|Teach Yourself Electricity and Electronics, 5th edition|
|Explanations for Quiz Answers in Chapter 6|
|1. If we want to minimize the danger of electric shock when we work on a power supply, we must install a bleeder resistor in parallel with each filter capacitor. We must always switch off the power supply before starting any repair or other internal work. Once the supply has been powered-down, we can give ourselves some extra "safety insurance" by shorting out each individual filter capacitor using a tool with an insulated handle, and while wearing rubber gloves. The correct answer is (b). Answer (a) might work with some power supplies, but it's no guarantee of safety. Action (c) would likely blow the supply's fuse or trip its breaker, and could also destroy one or more of the rectifier diodes. Answer (d) certainly won't do. Series resistors would render the filter capacitors ineffectual, and wouldn't bleed off any charge they might acquire.|
|2. To determine the range of resistances we should expect according to the manufacturer's specifications, we should first find 5% of 220 ohms. That's 220 x 0.05, or 11 ohms. The expected minimum resistance is therefore 220 - 11, or 209 ohms; the expected maximum is 220 + 11, or 231 ohms. All three of the values given by answers (a), (b), and (c) lie within this range. No value lies outside the range, so the correct answer is (d), "None of the above.".|
|3. In an RF circuit, high-frequency AC flows. We want all resistors for use in such applications to have a minimum of reactance; that means they should exhibit little or no capacitance or inductance. Carbon composition (a), metal film (b), and nonreactive (d) resistors all meet this requirement, but wirewound resistors (c) usually present significant inductive reactance. They're a poor choice for use in RF systems. The correct answer is (c).|
|4. We define the threshold of hearing as a sound level of 0 dB. If we hear a musical
note and someone tells us that its intensity level equals "63 dB," that person
means to say that its level equals 63 dB above the threshold of hearing. Plugging 63 dB
into the formula for decibel gain or loss in terms of the ratio Q / P of the
output power Q to the input power P, we get the equation
63 = 10 log (Q / P)
where "log" represents the base-10 logarithm. We can divide each side by 10 to get
6.3 = log (Q / P)
When we take the base-10 antilogarithm of both sides, we obtain
antilog 6.3 = Q / P
A calculator tells us that the base-10 antilogarithm of 6.3 equals a little more than 1,995,262, which we can round off to 2,000,000. The sound power of our musical note is about 2,000,000 times greater than the sound power of a whisper at the threshold of hearing! The correct answer is (c).

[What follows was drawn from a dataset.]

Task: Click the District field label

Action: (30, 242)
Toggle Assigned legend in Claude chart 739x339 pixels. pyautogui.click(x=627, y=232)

|5. If we have a sound that starts out at a level of P watts and then it changes
by x dB, we can find the final sound power Q using the formula
Q = P antilog (x / 10)
In this situation, P = 7.70 W and x = -20.0. We can plug in the numbers to obtain
Q = 7.70 antilog (-20.0 / 10)
A calculator tells us that the base-10 antilogarithm of -2.00 equals 0.0100, so
Q = 7.70 x 0.0100
The correct choice is (b).
|6. A resistor between the emitter of an NPN bipolar transistor and the negative power supply terminal limits the current that can flow through the transistor. The correct answer is (a).|
|7. An orange band indicates the numeral 3, so you know that the first two digits in the resistance value both equal 3. A red band in the third position tells you to add two zeros to the numeral. Therefore, the resistor is rated at 3300 ohms. The correct choice is (d).|
|8. To get the optimum base bias for a bipolar transistor, we can connect a pair of resistors in series between the ground and the power supply terminal that provides the voltage for the collector, and then connect the base to the point between the resistors. In a PNP transistor, the collector receives a negative voltage relative to ground. The correct answer is therefore (a).|
|9. Let's go through each of the choices in order. Choice (a) won't work because, in a high-power amplifier, a 1/2-W resistor probably won't have a sufficient power rating to handle the current in the emitter circuit. Choice (b) is plausible, so let's keep it in mind while we examine the last two possibilities. Choice (c) won't work; we would never have reason to connect a resistor in series with a power-supply filter capacitor! We can rule out choice (d) because we've found a decent answer, namely (b). So that's it.|
|10. If we have a 4700-ohm resistor that will draw up to 12 mA of current, we can
calculate the maximum power that it will have to handle using the formula
P = I 2 R
where P represents the dissipated power in watts, I represents the current through the resistor in amperes, and R represents the resistance in ohms. A current of 12 mA equals 0.012 A. Therefore, we can plug in the numbers to get
P = 0.012 x 0.012 x 4700
If we allow for a 10% "safety margin," we should multiply this power rating by 1.1, getting 0.75 W. Choices (a) and (b) are obviously too low. Choice (c) will work; 1 W is plenty. Choice (d) would do the job, but the question specifically asks for the power rating that's high enough but not needlessly high. Therefore, the best answer is (c).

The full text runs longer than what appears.